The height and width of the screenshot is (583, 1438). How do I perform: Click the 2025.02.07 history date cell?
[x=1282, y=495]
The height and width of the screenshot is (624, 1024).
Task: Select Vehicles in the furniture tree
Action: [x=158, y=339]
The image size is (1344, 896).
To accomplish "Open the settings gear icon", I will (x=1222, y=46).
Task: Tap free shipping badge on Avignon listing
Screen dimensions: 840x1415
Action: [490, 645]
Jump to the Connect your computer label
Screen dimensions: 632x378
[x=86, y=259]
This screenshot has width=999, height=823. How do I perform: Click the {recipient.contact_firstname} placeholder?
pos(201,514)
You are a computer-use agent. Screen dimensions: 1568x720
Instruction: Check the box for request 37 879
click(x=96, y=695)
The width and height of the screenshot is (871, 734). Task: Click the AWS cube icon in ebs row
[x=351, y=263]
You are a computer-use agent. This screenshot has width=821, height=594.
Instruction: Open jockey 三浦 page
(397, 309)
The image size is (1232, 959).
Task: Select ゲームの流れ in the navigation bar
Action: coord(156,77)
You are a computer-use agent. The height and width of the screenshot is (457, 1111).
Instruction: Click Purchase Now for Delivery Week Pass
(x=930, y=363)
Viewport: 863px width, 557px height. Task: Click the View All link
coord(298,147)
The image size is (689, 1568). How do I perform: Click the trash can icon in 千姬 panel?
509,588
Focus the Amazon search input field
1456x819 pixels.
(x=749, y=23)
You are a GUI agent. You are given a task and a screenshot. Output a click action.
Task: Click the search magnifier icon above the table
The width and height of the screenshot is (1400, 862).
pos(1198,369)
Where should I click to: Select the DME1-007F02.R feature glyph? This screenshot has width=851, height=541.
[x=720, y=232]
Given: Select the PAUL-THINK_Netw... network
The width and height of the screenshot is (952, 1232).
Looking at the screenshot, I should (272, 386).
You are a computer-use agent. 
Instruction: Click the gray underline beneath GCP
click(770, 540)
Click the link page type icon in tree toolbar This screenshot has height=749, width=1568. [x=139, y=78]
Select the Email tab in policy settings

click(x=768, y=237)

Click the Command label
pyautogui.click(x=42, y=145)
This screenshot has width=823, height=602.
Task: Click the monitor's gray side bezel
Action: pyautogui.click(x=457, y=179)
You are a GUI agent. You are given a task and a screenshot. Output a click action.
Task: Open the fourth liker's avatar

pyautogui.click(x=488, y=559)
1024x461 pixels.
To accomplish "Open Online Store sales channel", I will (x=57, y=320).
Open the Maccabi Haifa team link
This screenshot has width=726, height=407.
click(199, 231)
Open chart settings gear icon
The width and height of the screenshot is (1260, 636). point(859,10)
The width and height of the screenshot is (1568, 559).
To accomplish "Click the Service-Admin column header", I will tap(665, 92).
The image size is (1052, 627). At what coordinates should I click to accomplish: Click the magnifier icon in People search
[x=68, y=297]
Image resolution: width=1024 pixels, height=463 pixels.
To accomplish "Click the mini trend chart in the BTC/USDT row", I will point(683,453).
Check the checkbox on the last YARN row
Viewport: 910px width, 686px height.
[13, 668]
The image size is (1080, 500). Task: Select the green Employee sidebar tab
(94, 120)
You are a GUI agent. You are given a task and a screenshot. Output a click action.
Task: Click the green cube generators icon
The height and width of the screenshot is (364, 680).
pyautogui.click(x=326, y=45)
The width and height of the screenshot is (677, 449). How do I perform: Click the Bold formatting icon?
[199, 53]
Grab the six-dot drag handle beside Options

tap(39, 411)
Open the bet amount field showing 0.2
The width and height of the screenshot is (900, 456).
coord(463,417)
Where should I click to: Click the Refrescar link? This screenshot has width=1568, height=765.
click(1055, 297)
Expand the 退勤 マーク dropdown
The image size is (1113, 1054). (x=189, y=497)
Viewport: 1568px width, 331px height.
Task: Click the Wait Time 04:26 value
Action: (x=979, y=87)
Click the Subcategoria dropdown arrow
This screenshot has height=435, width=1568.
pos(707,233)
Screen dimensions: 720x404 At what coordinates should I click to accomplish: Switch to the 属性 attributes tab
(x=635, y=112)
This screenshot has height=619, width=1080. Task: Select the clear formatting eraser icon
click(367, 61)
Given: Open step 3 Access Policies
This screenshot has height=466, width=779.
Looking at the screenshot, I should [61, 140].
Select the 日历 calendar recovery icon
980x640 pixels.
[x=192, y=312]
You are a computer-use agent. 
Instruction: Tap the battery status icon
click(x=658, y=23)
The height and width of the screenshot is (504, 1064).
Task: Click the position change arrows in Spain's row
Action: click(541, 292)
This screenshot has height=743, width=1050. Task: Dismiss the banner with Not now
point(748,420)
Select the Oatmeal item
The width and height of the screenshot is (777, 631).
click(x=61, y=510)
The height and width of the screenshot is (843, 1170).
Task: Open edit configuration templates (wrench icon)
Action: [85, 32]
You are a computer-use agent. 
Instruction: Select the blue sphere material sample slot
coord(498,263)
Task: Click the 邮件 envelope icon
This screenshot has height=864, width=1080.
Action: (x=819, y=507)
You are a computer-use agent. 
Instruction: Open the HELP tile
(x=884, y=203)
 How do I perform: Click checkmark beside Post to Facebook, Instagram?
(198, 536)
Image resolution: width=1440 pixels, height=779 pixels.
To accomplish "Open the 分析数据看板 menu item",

_Task prompt_: Only the lines from the one with "How do I perform: Click checkmark" through the end of the records above are to be copied, exactly as written.

_Exercise output_:
 How do I perform: Click checkmark beside Post to Facebook, Instagram?
(198, 536)
Image resolution: width=1440 pixels, height=779 pixels.
To accomplish "Open the 分析数据看板 menu item",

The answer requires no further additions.